───── RECORDS FOR THIS EXERCISE

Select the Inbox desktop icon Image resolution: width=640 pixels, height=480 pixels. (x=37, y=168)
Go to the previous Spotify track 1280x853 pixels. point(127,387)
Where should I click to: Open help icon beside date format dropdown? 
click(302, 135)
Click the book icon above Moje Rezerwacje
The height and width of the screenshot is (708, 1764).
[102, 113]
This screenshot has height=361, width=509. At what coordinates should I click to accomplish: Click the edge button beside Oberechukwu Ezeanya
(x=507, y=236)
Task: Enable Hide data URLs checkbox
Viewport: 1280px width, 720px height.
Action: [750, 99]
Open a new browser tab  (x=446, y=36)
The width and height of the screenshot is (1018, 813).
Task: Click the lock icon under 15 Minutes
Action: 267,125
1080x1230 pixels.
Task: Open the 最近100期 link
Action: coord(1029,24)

──────────

Retype all of the data above line for line, changing nothing.

Select the Inbox desktop icon Image resolution: width=640 pixels, height=480 pixels. (x=37, y=168)
Go to the previous Spotify track 1280x853 pixels. point(127,387)
Where should I click to: Open help icon beside date format dropdown? 
click(302, 135)
Click the book icon above Moje Rezerwacje
The height and width of the screenshot is (708, 1764).
[102, 113]
This screenshot has height=361, width=509. At what coordinates should I click to accomplish: Click the edge button beside Oberechukwu Ezeanya
(x=507, y=236)
Task: Enable Hide data URLs checkbox
Viewport: 1280px width, 720px height.
Action: [750, 99]
Open a new browser tab  (x=446, y=36)
The width and height of the screenshot is (1018, 813).
Task: Click the lock icon under 15 Minutes
Action: 267,125
1080x1230 pixels.
Task: Open the 最近100期 link
Action: coord(1029,24)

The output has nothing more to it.